The minister for women and equalities today defended the Government’s rejection of a recommendation to consider the menopause a protected characteristic in law.
Kemi Badenoch told the Women and Equalities Committee that the Government has no intention of adding protected characteristics like the menopause to the Equality Act because the Act protects “immutable” characteristics, although the Act does protect against pregnancy and maternity discrimination. Campaigners argue that menopause affects more of the population than pregnancy and maternity issues. Badenoch added that women going through the menopause can already claim discrimination under the characteristics of sex, age and disability if they want to take legal action against their employer.
“Creating a special characteristic for the menopause misunderstands what the Equality Act is for,” said Badenoch. She added later that “amending the Equality Act is a big decision” and said that people wanted to use it for lots of different interests. For instance, she said people were petitioning to have ginger hair, different accents or height considered protected characteristics.
Caroline Nokes, chair of the Committee, said the Committee’s recent report on the menopause only called for a consultation on making the menopause a protected characteristic and yet even this had been rejected. Badenoch said Government ministers could “spend all their lives” calling for consultations and there was no point in having a consultation on something that the Government would not be doing. “It’s not a good use of our time or resources,” she stated.
A recent major study found that women who reported one problematic menopause symptom at age 50 were 43% more likely to leave their jobs by the age of 55 and nearly 25% more likely to reduce their hours.
Labour MP Carolyn Harris, Chair of the All-Party Parliamentary Group on Menopause, asked what the Government’s objection was to a pilot for menopause leave. Badenoch said this was not something for the Government to do. Its attention was spread so thinly that ministers were in danger of missing important things. She added that lots of good work is being done on the menopause by the Department for Work and Pensions which she is happy to support. She mentioned the menopause employment champions initiative which the DWP is expected to roll out soon. Harris asked what the difference was between supporting menopause champions or a pilot. Badenoch said a pilot would require more resources and she did not believe it would help women going through the menopause.
Badenoch was appearing before the Committee for the first time since she was appointed Secretary of State for Business and Trade. She said the dual role, which has come in for criticism from campaigners on the basis that it is impossible to do a major Cabinet role and focus on the women and equalities brief, meant she had more levers to pull to help women and other disadvantaged groups. She mentioned childcare, although she said there was little she could do to solve the problem as it was something for the Treasury and the Department for Education.
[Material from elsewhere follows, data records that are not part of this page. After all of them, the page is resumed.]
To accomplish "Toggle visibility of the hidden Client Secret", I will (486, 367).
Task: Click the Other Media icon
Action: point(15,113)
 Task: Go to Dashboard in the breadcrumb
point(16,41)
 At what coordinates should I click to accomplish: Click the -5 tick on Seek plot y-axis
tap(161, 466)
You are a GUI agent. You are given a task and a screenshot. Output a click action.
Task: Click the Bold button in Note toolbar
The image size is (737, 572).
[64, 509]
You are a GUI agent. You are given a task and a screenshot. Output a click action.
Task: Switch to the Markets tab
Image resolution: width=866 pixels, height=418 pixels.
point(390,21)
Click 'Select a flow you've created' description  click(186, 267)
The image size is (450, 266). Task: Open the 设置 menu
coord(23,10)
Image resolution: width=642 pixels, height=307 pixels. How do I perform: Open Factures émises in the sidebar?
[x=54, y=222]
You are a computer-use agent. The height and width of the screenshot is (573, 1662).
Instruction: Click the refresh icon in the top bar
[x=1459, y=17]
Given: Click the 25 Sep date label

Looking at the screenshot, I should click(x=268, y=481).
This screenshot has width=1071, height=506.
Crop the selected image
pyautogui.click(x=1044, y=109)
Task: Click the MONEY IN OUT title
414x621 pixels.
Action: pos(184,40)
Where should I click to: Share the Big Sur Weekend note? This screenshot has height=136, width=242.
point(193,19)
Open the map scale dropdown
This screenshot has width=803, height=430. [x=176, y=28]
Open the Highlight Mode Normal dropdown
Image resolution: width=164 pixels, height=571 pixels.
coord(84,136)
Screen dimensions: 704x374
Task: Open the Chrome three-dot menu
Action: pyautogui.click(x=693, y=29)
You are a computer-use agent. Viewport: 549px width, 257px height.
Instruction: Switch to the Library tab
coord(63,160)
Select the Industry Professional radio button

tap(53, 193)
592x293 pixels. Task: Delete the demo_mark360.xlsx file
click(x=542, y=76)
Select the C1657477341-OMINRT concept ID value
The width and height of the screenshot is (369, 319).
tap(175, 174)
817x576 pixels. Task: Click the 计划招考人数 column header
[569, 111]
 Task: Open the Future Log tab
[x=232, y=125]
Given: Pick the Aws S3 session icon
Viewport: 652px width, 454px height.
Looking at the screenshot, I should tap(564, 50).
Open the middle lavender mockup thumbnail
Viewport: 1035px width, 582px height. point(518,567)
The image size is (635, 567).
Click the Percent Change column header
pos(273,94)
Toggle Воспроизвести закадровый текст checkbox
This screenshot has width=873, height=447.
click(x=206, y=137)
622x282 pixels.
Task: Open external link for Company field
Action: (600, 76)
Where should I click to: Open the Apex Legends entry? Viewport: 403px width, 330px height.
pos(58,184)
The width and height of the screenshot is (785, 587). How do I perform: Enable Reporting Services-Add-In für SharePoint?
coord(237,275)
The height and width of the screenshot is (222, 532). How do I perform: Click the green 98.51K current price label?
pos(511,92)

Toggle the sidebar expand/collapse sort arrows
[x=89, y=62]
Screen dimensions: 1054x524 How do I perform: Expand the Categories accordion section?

Other issues raised include the Section 35 order with regard to Scotland’s gender recognition bill and ethnic minority pay gap reporting. Badenoch said ethnicity pay gap reporting is not the same as gender pay gap reporting and, questioning the rigour of the data on which voluntary reporting is based, she said that when she had been working in a corporate she had seen “a lot of junk initiatives to pacify ethnic minorities”. Fourteen of the FTSE100 companies voluntarily report on their ethnicity pay gap. Badenoch said she had not looked at the specifics of how they do that, but emphasised that there is a need to make sure that people doing voluntary reporting are doing it properly.